◆ WORK REQUEST A: In one to three sentences, explain why the post about browsing on old Macs expects Web browsing on the black & white compact Macs to be frustrating.
◆ WORK REQUEST B: From the post about browsing on old Macs, extract the passage starting with "For the purpose" and going on through "performance), and so on.", copied word for word.

◆ READING TEXT:
┄┄┄┄┄┄
A night with the Opera

When people learn that I am into vintage Macs and systems and that I still use Macs that are, like, 15 years old, they usually start asking me for tips and suggestions. Maybe they have this old Mac around and would like to put it to good use, and that’s a very fine idea in my book. If their Mac is capable enough to allow for Web browsing, the most common question they ask me is What browser would you recommend?

For the purpose of this post, I’m assuming we’re talking about a not-too-old Macintosh. Although it’s possible to browse the Web even on machines like the black & white compact Macs, the experience is very likely to be frustrating for a number of reasons: limited screen estate (a 9″ display with a screen resolution of 512×342 pixels is tiny), lack of support of modern standards and technologies in the browser (leading to pages horribly rendered and with a lot of missing content), limited processing power and RAM (resulting in low speeds and poor performance), and so on.
┄┄┄┄┄┄
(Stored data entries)
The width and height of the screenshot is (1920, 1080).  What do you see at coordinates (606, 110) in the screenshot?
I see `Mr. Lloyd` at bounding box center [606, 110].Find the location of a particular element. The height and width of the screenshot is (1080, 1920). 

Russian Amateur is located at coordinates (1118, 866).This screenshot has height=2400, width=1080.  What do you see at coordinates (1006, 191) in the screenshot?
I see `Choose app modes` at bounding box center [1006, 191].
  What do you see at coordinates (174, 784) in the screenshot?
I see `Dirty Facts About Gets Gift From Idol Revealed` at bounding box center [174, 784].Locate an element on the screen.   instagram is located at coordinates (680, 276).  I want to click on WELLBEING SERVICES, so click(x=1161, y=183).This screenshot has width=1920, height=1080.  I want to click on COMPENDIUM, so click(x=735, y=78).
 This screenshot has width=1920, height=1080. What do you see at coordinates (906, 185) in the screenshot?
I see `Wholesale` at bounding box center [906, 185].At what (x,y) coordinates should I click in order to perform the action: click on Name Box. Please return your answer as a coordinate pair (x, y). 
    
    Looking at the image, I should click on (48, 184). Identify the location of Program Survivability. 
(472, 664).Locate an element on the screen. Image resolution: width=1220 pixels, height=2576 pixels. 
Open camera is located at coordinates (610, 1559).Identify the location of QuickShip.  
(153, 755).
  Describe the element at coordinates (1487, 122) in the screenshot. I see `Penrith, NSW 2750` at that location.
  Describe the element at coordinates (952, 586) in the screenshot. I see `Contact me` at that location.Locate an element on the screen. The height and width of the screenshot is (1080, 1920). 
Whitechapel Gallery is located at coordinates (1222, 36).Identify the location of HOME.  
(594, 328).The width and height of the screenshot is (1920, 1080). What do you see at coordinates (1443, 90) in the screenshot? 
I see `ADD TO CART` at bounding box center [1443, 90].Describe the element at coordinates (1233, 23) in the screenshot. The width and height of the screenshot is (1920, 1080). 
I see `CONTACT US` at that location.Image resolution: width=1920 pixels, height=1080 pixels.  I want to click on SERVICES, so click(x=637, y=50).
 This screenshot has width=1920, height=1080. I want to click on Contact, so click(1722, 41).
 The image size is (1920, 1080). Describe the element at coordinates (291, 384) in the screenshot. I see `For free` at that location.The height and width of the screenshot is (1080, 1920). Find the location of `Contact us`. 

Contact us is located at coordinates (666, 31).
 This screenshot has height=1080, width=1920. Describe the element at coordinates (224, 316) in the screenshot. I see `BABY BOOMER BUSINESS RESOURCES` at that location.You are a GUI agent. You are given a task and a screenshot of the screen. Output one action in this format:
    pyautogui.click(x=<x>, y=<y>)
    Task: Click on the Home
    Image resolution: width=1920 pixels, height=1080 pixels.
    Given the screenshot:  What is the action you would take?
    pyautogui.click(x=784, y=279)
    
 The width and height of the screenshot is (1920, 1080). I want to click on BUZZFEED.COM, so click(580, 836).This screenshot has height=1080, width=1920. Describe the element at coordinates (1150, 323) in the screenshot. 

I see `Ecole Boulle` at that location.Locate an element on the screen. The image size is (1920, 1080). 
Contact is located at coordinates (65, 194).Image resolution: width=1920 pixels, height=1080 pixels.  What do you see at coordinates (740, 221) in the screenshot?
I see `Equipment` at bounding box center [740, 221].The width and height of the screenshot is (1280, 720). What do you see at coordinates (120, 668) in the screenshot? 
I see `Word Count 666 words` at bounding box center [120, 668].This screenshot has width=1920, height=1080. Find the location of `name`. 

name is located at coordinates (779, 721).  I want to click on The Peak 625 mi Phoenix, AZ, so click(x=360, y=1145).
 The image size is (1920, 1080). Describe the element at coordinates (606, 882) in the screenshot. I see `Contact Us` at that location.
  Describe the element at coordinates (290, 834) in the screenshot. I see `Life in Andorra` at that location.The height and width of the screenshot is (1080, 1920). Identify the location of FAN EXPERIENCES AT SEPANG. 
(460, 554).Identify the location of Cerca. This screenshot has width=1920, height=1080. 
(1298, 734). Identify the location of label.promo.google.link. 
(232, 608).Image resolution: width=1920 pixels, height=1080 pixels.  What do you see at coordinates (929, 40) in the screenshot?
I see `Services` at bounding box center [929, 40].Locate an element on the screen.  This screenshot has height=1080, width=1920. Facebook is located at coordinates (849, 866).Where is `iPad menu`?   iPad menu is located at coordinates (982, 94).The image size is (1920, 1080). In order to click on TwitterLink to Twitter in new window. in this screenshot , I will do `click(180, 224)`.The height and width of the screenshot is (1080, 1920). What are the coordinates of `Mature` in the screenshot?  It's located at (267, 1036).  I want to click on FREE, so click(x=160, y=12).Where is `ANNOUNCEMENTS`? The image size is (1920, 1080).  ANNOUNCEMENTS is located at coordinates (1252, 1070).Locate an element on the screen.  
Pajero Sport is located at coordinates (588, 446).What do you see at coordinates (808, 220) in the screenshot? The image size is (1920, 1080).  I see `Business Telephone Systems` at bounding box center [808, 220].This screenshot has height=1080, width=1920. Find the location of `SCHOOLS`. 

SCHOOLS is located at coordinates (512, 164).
┄┄┄┄┄┄
◆ TASK RESPONSE A: The screen is tiny, with a 9″ display at 512×342 pixels. The browser lacks support for modern standards and technologies, so pages render horribly and are missing a lot of content. Limited processing power and RAM also cause low speeds and poor performance.

◆ TASK RESPONSE B:
For the purpose of this post, I’m assuming we’re talking about a not-too-old Macintosh. Although it’s possible to browse the Web even on machines like the black & white compact Macs, the experience is very likely to be frustrating for a number of reasons: limited screen estate (a 9″ display with a screen resolution of 512×342 pixels is tiny), lack of support of modern standards and technologies in the browser (leading to pages horribly rendered and with a lot of missing content), limited processing power and RAM (resulting in low speeds and poor performance), and so on.